_INSTRUCTION_.
In the forum thread on DVI output below, what value does joemc91 say to give the Monitor Layout option?

This was generated from when I used Mandrake.

Note: I don't use XFrontServer.

Using DVI, Geforce 4, Ti 4400 128mb videocard. CML174SW monitor

Everything works fine

----------

## joemc91

I had trouble getting my ATI 8500 to display to my lcd on dvi as well.

1: Make sure that the lcd's native resolution is the only resolution allowed to be used, so no 640x480.  This may be unique to my monitor, but if I used anything other than native, it was absolutely unreadable.

2: Find the line: Option "Monitor Layout" and chage the setting to "TMDS", that'll force output to the DVI port.  Hope this helps!

----------

## pontifikas

@ASIO BOB

Thanks for your interest man but you see thats the issue.NVIDIA drivers do support DVI while ATI's not(at least not in all circumstances).I've been searching through out the web for almost 2 months and I've met too many people having the same problem and, strangely, enough people that managed to get DVI first time.You would be suprised to see how many configuration combinations I've tried(kernels,X's,drivers,XF86Configs)

@delvit 

I'm surprised with what you say about the "radeon" driver.The Xfree driver is the only one providing me with DVI, but I dont use it because it is slightly slow but slow enough for a gamer to reject it.

I've written a small how-to in order to get it working.

@joemc91

That wont work.You see the problem is that the driver does not recognize the DVI port.Here is the evidence:

 *Quote:*   

> 
> 
> (II) fglrx(0): I2C bus "DDC" initialized.
> 
> (II) fglrx(0): Connector Layout from BIOS --------
> ...

 

The above is from the X log file with the ATI driver.Dont bother to ask.I dont have a CRT monitor connected.

Unfortunatley we will have to wait for the next drivers, which ,hopefully, according to ATI's allegations for one driver per two months,will come out at the end of this month.

----------

_SUPPLIED DATA_.
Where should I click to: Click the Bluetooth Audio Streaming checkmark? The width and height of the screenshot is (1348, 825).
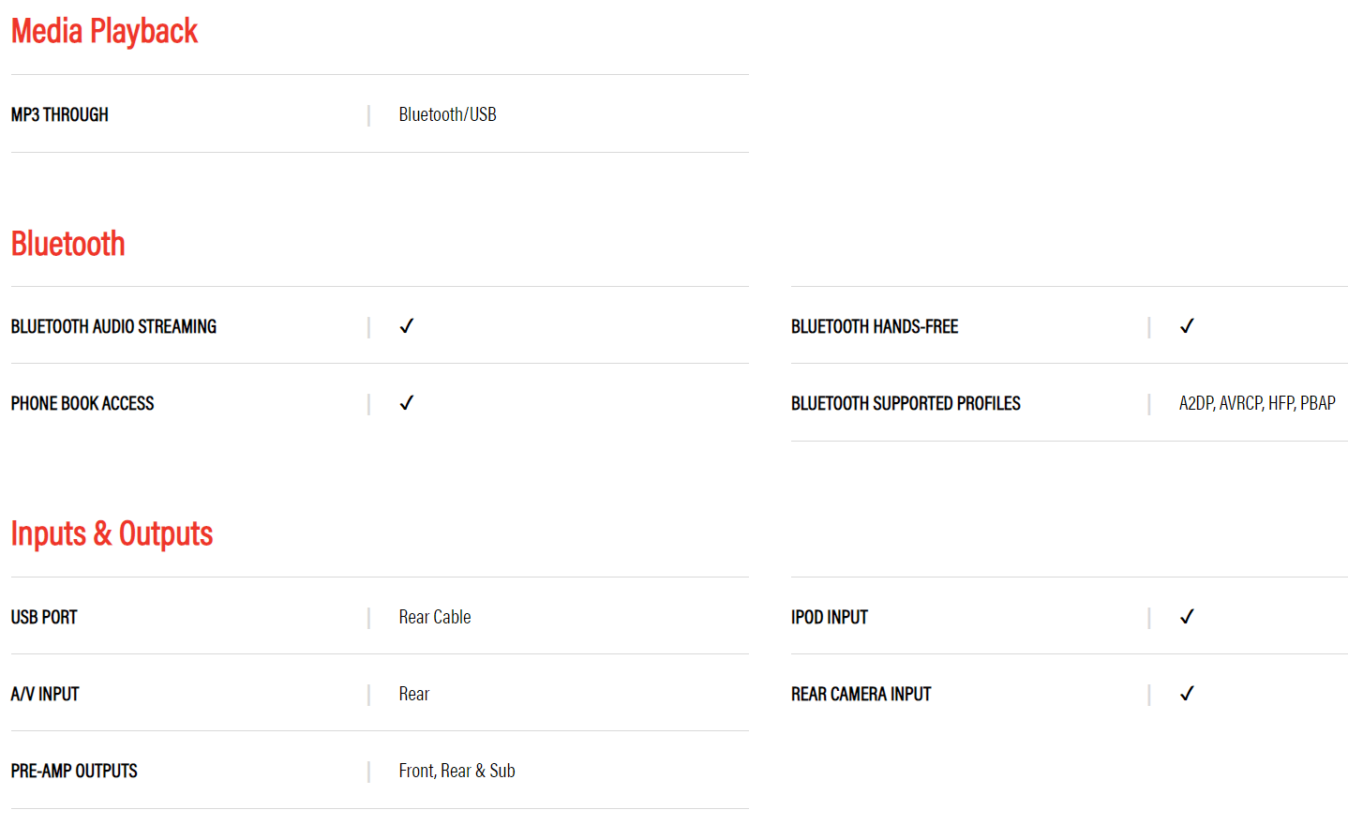[x=407, y=326]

_THE OUTPUT_.
"TMDS", which forces output to the DVI port.